EXCERPT TO READ:
══════

Quick Answer: Window Cleaning Pricing Window cleaning prices depend on property size, number of windows, access difficulty, and whether the job is residential or commercial. Most residential visits cost between $150 and $302, with a national average of $220. To build prices you can actually profit from, start with your real costs (labor, equipment, overhead, and travel) and apply your target margin on top.
Window cleaning pricing is where a lot of window cleaning businesses quietly lose money. You take a job, spend two hours on-site plus travel, and walk away with $100 after expenses. It feels like a win until you do the math.
The US window cleaning industry generates around $2.9 billion in annual revenue, according to industry data compiled by Gitnux (2023). With thousands of operators competing for the same residential and commercial accounts, the businesses that build a real pricing system (instead of matching the cheapest local quote) are the ones that actually grow.
This guide walks through every input that should determine your window cleaning rates, from labor and overhead to the right model for your market.
Why Window Cleaners Undercharge (And How Much It Costs Them)
Most window cleaning businesses price by one of two methods: what competitors charge, or what feels right for the job. Neither accounts for your actual cost structure.
Here is what undercharging looks like in practice. If you price a two-story residential job at $120 but your real cost (labor, travel, equipment, overhead) is $86, your margin is $34, which is 28 percent. Price that same job at $170 and your margin climbs to $84, close to 50 percent. The difference across 15 jobs a week adds up to over $39,000 a year in lost profit.
The fix is not raising every price blindly. It is building a floor price below which you simply will not take a job, and knowing exactly where that floor sits for your operation.
The 5 Factors That Should Set Your Window Cleaning Rates
Before you quote a single job, you need to know five cost inputs:
- Labor cost per hour: what you pay yourself and any crew members per hour, including payroll taxes if applicable. The median hourly wage for building cleaning workers is $17.27, according to the Bureau of Labor Statistics (May 2024). Your own rate should reflect your market and experience level.
- Travel time: portal-to-portal time is a real cost. Not charging for it means you are working for free on the road.

══════

DATA SHOWN:
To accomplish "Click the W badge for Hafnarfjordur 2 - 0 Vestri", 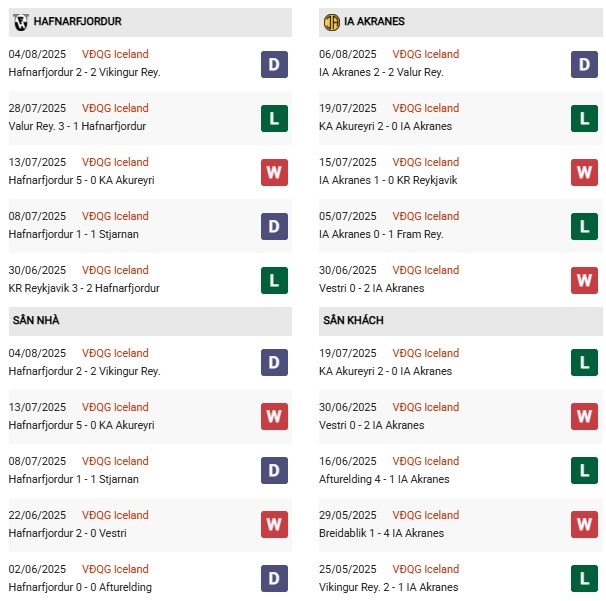I will coord(274,525).
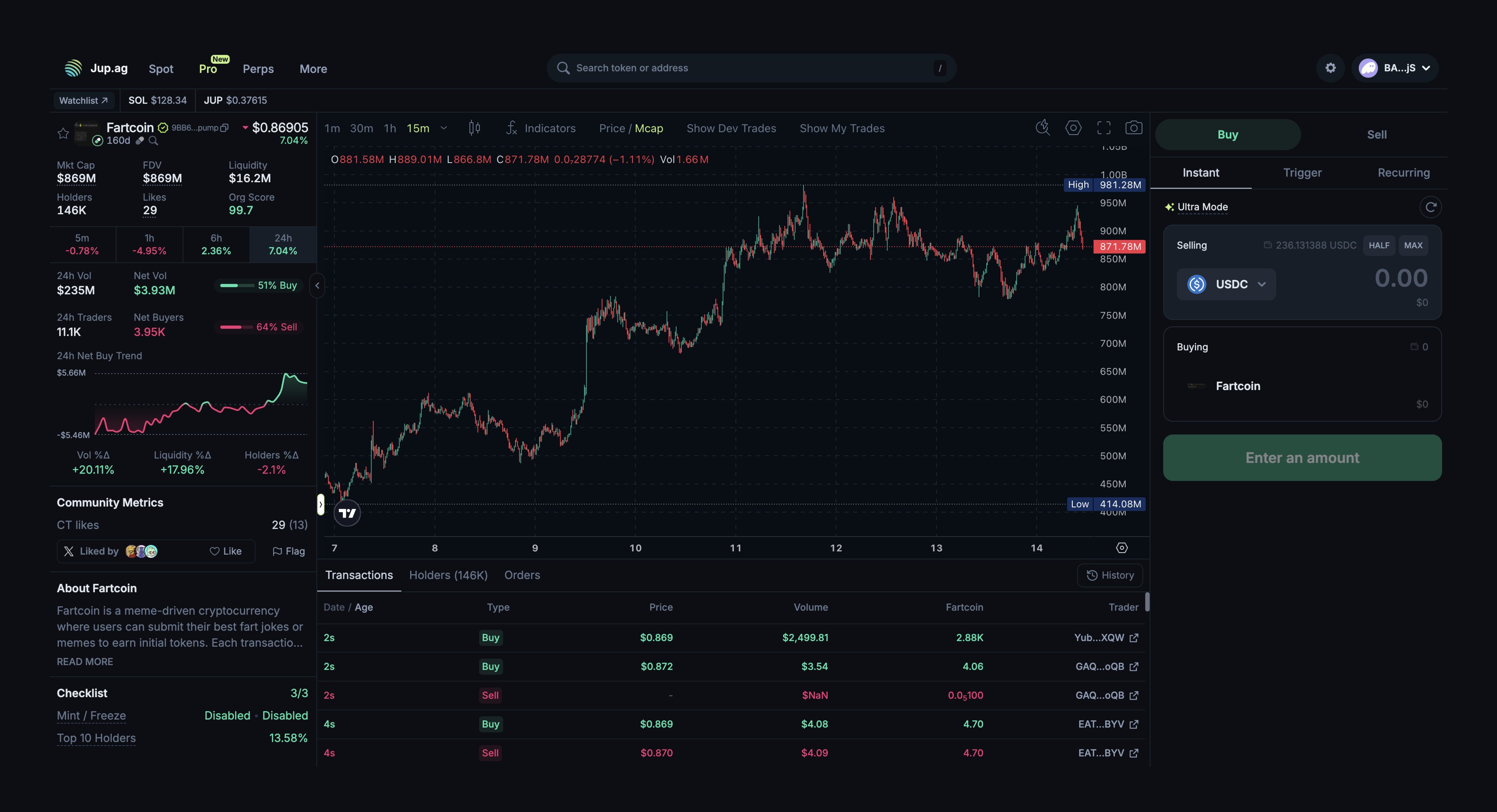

══════

TASK PROMPT: Write the next portion of the window cleaning pricing guide, beginning immediately after its final sentence. The lines above come from a source separate from the window cleaning pricing guide.

RESULT OF THIS EXERCISE:
- Equipment depreciation and supplies: squeegees, water-fed poles, extension ladders, cleaning solution, and vehicle wear all have a cost per job.
- Overhead: business insurance, vehicle insurance, fuel, licensing, and admin costs divided across your weekly job volume.
- Target profit margin: the percentage above your total cost that stays in the business. For most small window cleaning operations, a 40 to 55 percent gross margin is a healthy target.
Most operators can calculate inputs 1 through 4 in under 30 minutes. The number you get is your floor price. Every job priced below it costs you money to do.
Window Cleaning Pricing Models: Per Pane, Per Window, or Flat Rate
Three pricing structures are common in window cleaning, and each works better in different situations.
Per pane: You charge a set fee per individual pane of glass. This is granular and accurate for complex properties with varied window sizes, but it slows down quoting on larger jobs. It can also confuse residential customers who do not know how many panes their home has.
Per window: You charge per window unit (inside and out counted together). This is the most widely understood model for residential work and speeds up quoting significantly. It works well for standard-size residential windows where job time per unit is predictable.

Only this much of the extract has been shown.